Given passage →
--------------------------------

Key Takeaways
- The Cleveland Browns and University Hospitals are funding access to more than 1,200 USA Football Youth Coach Course enrollments for the 2026 Northeast Ohio season.
- Course access is free for any Northeast Ohio youth football organization that enrolls with USA Football, covering both tackle and flag programs.
- USA Football’s Youth Coach Course has been completed more than 1.35 million times across all 50 states and six continents since 2012.
- The curriculum is built on USA Football’s Football Development Model, aligned with USOPC long-term athlete development principles.
- Flag football’s Olympic debut at LA 2028 places new urgency on expanding the youth coaching pipeline.

How the Free Access Program Works
The Browns, University Hospitals, and USA Football have structured the initiative to lower the cost barrier for local leagues rather than route funding through individual coaches. Northeast Ohio youth football organizations that enroll with USA Football qualify for the Youth Coach Course at no charge, along with USA Football’s broader resource library and eligibility for grants and promotional opportunities.
The program covers both tackle and flag football pathways and offers different course tracks depending on game type and prior course experience. With more than 1,200 enrollments funded, the partnership effectively underwrites coach education across a meaningful share of the regional youth football coaching base ahead of the 2026 season.
Why University Hospitals Frames This as Safety Infrastructure
University Hospitals’ involvement reflects a broader trend of health systems treating youth coach education as a clinical adjacent investment, not just a community relations line item. The system’s orthopedic and sports medicine leadership ties the funding directly to athlete welfare outcomes.
“By partnering with the Cleveland Browns and USA Football to expand access to high-quality coach education, we are helping equip coaches with the knowledge and tools to support the physical and emotional well-being of athletes at every stage of development,” said James Voos, MD, Chair of UH’s Department of Orthopaedic Surgery and Jack and Mary Herrick Distinguished Chair in Orthopaedics and Sports Medicine.
For health systems serving large pediatric populations, funding upstream coach education is an increasingly common complement to downstream clinical care, particularly in contact sports.
USA Football’s Education Footprint and the Olympic Pipeline
USA Football is the National Governing Body for American football and the U.S. Olympic & Paralympic Committee member responsible for selecting, training, and leading Team USA Football in international competition, including flag football’s Olympic debut at LA 2028. That designation gives the Youth Coach Course a direct line into the national athlete development pipeline.

--------------------------------

Input data →
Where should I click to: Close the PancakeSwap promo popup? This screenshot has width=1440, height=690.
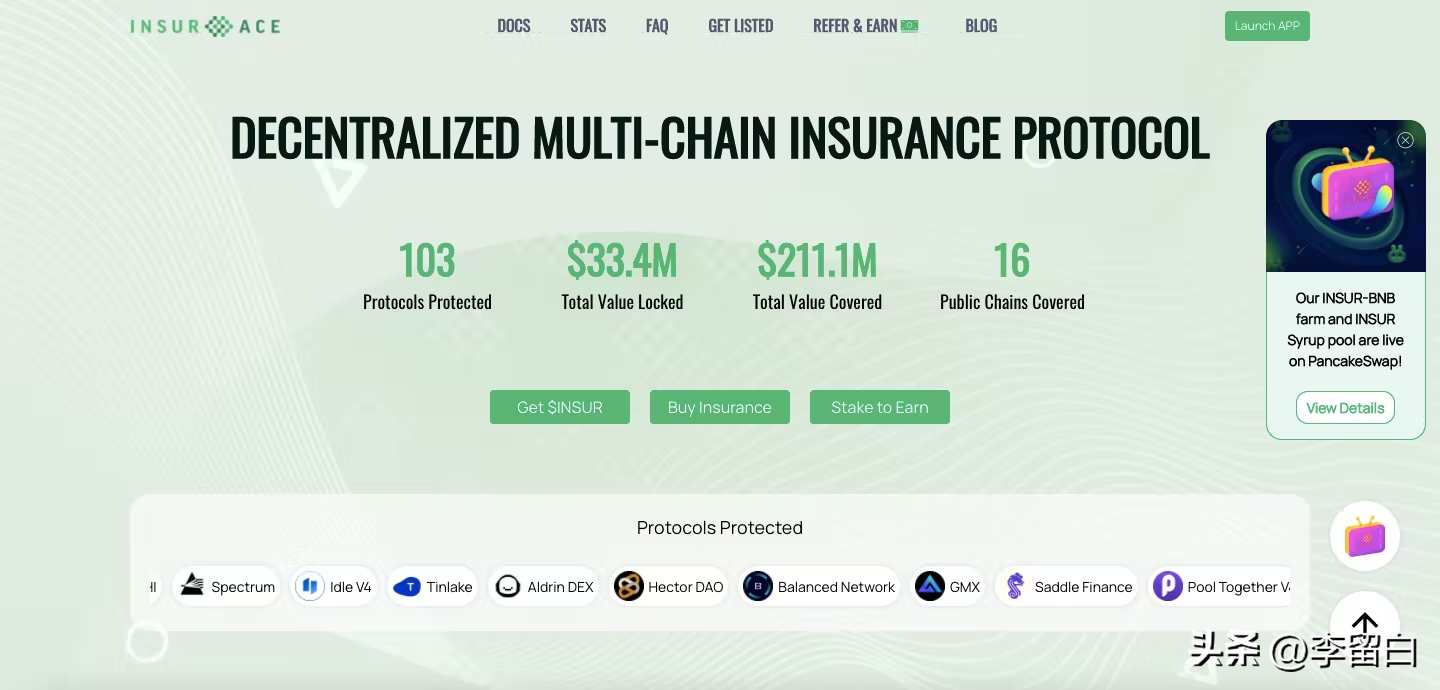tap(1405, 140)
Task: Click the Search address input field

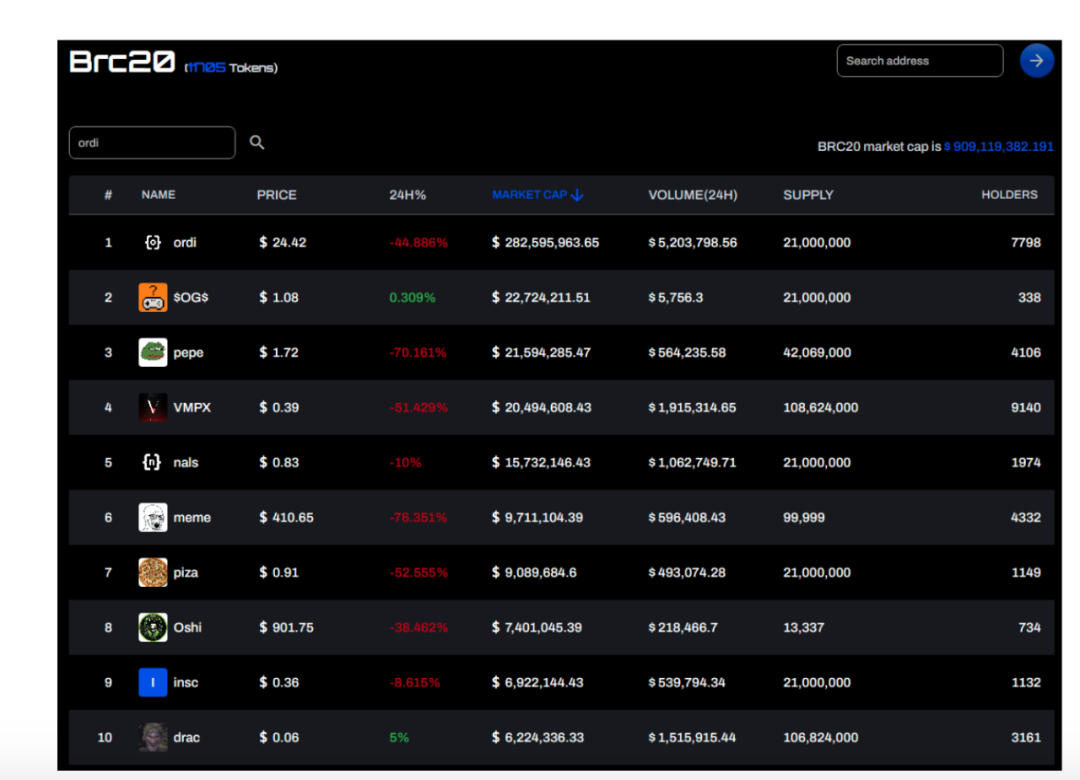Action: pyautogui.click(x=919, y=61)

--------------------------------

Required work →
Continue the article above on the Browns and University Hospitals funding free USA Football Youth Coach Course access, starting right after its last sentence.

Response →
The Football Development Model underpinning the course was built with input from medical, child development, long-term athlete development, and football subject matter experts. It aligns with the USOPC’s long-term athlete development principles and emphasizes progressive skill instruction matched to an athlete’s developmental stage.
The scale numbers point to a curriculum that has already been broadly adopted. Since 2012, coaches have completed the course more than 1.35 million times across all 50 states and six continents.
“Their dedication ensures thousands of athletes will learn from coaches who have access to best-in-class educational materials and resources,” said USA Football CEO Scott Hallenbeck.
What This Means for Youth Sports
The Browns/UH/USA Football model is a useful template for other markets. Pairing an NFL club’s community relations budget with a regional health system’s sports medicine investment, then routing the spend through the sport’s NGB curriculum, creates a clean, fundable structure that local leagues can plug into without managing multiple vendors.
Two trends are worth watching. First, expect more health systems to underwrite coach education in contact and collision sports, particularly as concussion protocols, mental health screening, and youth-specific medical guidance become embedded in NGB curricula. Second, with flag football entering the Olympics in 2028, NFL clubs and NGBs will continue tightening the funnel between local participation and elite identification. Coach education is the cheapest, highest-leverage point in that funnel.
For operators across the youth sports ecosystem, the practical takeaway is that NGB-aligned coach education is increasingly bundled into sponsorship and community programs at no cost to the local league. Leagues that have not enrolled with their relevant NGB are leaving subsidized education and resource access on the table.